Yeah that is an interesting video and that those are double ended bulbs that he says to keep 6-12 inches away. 6 inches is pretty damn close but I guess with enough AC.
I believe it when he says that when he tried keeping the lights 24-36 inches (as per manufacturer's recommendations) he lost nearly 60 ounces.
 

flowersforfree

Well-Known Member


Ironically putting it higher up (single bulb in tent/closet) can result in better penetration and more uniform light delivery hortizontally and vertically than hanging it as low as possible.

1mm per watt works well for 'small' hps grows as a starting point. Ie. 60 cm (24") for 600watt, little over 3' for thousand. Then lower or raise as needed or desired.
Cool thank you, so I'm right in the ball park.
 

Apical Bud

Well-Known Member
Dear OP:
I share your concern. Everything I have read and everything I have experienced while growing weed tells me more lux is better. The sun gives at least 100,000 lux around here on March sunny days. My outdoor plants cannot be matched by indoor plants, and I don't credit that growth to the compost soil in my garden.
However, recently my grow has been co-opted by more experienced growers who put all our lights 8 feet from the canopy.

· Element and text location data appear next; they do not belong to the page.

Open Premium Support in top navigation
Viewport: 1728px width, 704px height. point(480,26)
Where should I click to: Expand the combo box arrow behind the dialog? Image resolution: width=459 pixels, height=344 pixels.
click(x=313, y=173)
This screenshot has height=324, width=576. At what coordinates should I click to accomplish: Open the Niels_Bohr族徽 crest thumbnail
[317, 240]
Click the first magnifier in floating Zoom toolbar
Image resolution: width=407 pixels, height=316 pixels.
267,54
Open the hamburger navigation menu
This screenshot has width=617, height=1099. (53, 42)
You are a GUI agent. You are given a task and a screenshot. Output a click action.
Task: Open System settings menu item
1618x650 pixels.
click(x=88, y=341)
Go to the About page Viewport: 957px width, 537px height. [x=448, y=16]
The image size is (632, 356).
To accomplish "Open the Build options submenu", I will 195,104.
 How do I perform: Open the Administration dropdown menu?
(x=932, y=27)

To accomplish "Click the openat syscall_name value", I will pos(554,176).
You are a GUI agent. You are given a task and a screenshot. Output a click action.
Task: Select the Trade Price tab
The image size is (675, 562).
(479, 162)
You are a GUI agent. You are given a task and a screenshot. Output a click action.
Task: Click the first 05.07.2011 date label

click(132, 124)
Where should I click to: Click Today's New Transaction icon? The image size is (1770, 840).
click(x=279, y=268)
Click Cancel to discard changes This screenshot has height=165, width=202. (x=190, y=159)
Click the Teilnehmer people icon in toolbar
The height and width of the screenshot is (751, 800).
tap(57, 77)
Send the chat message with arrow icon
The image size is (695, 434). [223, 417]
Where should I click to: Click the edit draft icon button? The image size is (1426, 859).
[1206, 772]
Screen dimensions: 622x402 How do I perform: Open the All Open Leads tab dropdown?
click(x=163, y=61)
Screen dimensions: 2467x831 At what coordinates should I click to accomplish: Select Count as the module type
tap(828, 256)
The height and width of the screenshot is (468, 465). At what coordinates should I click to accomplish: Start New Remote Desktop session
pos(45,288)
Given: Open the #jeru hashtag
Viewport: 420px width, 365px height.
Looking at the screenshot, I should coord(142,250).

With 12 1000W hortilux HPS we still get almost 10,000 lux at the canopy. They claim they don't raise their lights, from veg to flower. I have to trust them because of their credentials, but their only seemingly plausible argument is that they trade light intensity at the canopy for distributed intensity from head to toe, so that their side colas will get a lot of light. That argument might hold up because I've gone around their rooms with a lux meter and the lux doesn't change much from top to bottom (because of the linear stacking effect of many bulbs).
However, I believe that their method is simply "good enough" for their purposes. They argued that one of the benefits of their technique is that canopies even out quickly, since no single cola gets more light than any other, and they claim that this disavows the need to top plants, thereby reducing stress. But when I asked them if a lighting system that provided the same even distribution of light but at higher intensity would increase growth they told me it didn't matter. I have already tested plants at 1000 FC, at 500 FC, and at 2000 FC, and I can tell you it matters.
Well, they have 2 months to prove their methods.
I will report back to you on how it goes. But damn, my other buddy grows with 50,000 lux in flower and they will be hard pressed to match his yields.